** 本文 **
______
10月といえばそろそろ秋も深まるイメージだが、首都圏ではまだそれほど寒さを感じることは少ない。まだ暑い日のほうが多いほどなのだが、それでも確実に冬は近づいてきている。少々早い気はするが、2013年冬の暖房について、これから数回にわたって話を進めていきたい。
電気と灯油……暖房するのならどっちが得か?
資源エネルギー庁の「給油所小売価格調査(ガソリン、軽油、灯油)」によると、2013年9月30日段階での灯油の店頭価格は、全国平均で18Lあたり1,813円となっている。これはかなり高い。2012年10月1日の調査では1,659円となっており、同時期で比較すると、今冬は昨冬よりも高価格だ。昨冬に最高価格を記録したのは2013年2月18日と2月25日の調査結果で、いずれも18Lあたり1,826円だ。これから本格的な冬に向かうと、今冬は昨冬以上の価格となる恐れもある。これまで以上に、暖房のことをまじめに考える必要があるだろう。
本コラムは家電に関するものなので、電気を使った暖房の話が中心に進めよう。
電気による暖房には大きく分けて2種類の方法が存在する。1つは、ヒーターによって暖めているタイプだ。代表的なものは電気ストーブで、それ以外にもハロゲンヒーターやオイルヒーター、コタツなどもみな暖かさの源はヒーターだ。ヒーターは、電気を熱に変える仕組みで、使用した電気の分だけ暖かくなる。暖房器具の種類によって暖かくなるのが早いものと遅いものとがあるが、それは器具の構造によるものなので、また別の話だ。いずれにせよヒーターを使った暖房器具では、「投入した電力=発生するエネルギー」であることに変わりはない。コタツの場合は、入っている人の体温も熱発生源なので少々話は違ってくるが、基本的にはそういうことになる。
どの程度の電力でどの程度暖かくなるのか?
______
** 提供データ **
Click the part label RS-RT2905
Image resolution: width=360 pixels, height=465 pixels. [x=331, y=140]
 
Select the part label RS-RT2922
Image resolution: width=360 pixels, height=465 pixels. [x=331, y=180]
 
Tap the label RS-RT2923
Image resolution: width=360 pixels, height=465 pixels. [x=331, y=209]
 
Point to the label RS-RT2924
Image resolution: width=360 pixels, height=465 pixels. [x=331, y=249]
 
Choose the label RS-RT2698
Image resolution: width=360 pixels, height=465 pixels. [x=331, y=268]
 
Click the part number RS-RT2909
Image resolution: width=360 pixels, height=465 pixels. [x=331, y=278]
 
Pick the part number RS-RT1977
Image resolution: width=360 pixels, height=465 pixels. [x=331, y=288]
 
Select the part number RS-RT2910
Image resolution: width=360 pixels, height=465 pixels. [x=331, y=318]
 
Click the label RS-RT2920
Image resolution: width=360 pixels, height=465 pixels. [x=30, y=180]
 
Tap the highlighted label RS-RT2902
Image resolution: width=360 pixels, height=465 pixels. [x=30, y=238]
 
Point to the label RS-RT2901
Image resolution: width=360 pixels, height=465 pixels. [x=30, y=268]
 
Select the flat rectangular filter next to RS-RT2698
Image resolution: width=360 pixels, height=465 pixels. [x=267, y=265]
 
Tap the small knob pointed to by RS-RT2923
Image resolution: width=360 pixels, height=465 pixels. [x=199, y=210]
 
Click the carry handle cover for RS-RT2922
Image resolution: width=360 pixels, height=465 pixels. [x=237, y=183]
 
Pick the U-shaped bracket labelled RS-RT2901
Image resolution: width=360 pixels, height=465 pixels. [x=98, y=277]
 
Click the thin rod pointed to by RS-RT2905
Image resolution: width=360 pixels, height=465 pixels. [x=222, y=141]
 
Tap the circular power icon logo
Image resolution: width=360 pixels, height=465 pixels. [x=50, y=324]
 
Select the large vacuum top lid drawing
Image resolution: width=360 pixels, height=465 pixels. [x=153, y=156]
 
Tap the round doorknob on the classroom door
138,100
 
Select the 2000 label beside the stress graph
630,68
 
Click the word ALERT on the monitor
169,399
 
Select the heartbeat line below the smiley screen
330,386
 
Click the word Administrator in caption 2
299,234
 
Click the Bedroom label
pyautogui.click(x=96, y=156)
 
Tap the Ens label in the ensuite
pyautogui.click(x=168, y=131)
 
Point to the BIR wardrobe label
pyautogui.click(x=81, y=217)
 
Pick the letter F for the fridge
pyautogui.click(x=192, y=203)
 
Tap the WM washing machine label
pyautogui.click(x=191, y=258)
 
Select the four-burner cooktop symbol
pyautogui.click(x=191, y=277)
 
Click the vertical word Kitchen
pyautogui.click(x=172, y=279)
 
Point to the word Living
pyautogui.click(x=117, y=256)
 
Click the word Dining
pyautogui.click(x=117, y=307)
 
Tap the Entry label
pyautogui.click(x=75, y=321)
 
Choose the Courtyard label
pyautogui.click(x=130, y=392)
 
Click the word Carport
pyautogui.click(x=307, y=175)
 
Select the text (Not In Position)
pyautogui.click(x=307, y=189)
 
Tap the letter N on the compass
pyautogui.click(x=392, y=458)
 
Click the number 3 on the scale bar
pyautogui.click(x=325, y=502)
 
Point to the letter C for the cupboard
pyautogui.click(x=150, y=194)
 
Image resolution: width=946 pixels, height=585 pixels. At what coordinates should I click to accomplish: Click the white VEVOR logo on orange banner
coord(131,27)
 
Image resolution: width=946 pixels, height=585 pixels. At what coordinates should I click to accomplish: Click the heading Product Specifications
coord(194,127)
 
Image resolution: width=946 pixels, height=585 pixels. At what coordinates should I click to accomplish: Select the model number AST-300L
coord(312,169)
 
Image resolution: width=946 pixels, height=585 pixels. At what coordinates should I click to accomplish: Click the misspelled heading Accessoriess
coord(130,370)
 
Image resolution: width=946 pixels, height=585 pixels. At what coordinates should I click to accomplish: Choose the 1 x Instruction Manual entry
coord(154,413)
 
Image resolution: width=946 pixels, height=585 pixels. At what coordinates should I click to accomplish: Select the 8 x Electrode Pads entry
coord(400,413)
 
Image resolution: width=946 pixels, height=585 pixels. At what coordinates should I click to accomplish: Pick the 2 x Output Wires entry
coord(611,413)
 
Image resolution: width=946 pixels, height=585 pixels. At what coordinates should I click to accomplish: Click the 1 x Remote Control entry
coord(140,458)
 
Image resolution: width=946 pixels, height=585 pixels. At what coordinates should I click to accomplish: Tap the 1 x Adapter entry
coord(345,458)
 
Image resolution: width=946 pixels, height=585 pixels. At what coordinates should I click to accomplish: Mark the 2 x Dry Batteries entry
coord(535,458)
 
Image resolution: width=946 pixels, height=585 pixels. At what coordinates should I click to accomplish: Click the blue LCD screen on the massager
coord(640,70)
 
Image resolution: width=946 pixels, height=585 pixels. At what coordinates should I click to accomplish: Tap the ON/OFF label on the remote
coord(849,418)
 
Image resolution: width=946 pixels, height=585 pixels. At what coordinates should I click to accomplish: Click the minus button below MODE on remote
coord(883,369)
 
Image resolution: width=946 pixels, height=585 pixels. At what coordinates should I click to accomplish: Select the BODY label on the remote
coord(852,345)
______
** 課題一覧 **
1. 冬の暖房についての本文によると、2013年9月30日時点の灯油の店頭価格は、全国平均で18Lあたりいくらか。
2. 冬の暖房についての本文を、最後の見出しの後から書き続けよ。

** 解答 **
1. 18Lあたり1,813円。

2.
消費電力1,000Wの暖房器具を1時間動かすと、1,000Wh分の"仕事"をする。つまり1,000Wh=1kWh分だけ暖かくなることになる。1kWhは3,600kJ(ジュール)。また1Jは0.239calだ。つまり、1kWhは860,400calということになる。1calは、1gの水の温度を1°C上げるエネルギーなので、1,000Wのヒーターを1時間稼働させれば、水温20°Cの場合、10.755Lのの水を沸騰させることが可能となるわけだ。もちろんこれは外部に熱が逃げない理想的な状態での話なので、実際にはこれよりも少ない量の水しか沸騰させることはできない。
感覚的に分かりにくいかもしれないので、ここで電気ケトルを例にしてみよう。タイガー魔法瓶の電気ケトル「PCH-G060」は、約45秒で140mLの湯を沸騰させることができる。消費電力は1,300Wなので、1時間動作させると(実際にはそんな連続動作はできないが)、1,118,250calの熱を発生する。45秒だと13,981.5calだ。140mlの水の温度を、常温から約99.9°C上げられそうだが、もちろん水温はそこまで上がらない。また、実際には外部に熱が逃げるので、沸騰までの時間が45秒ということになっているのだろう。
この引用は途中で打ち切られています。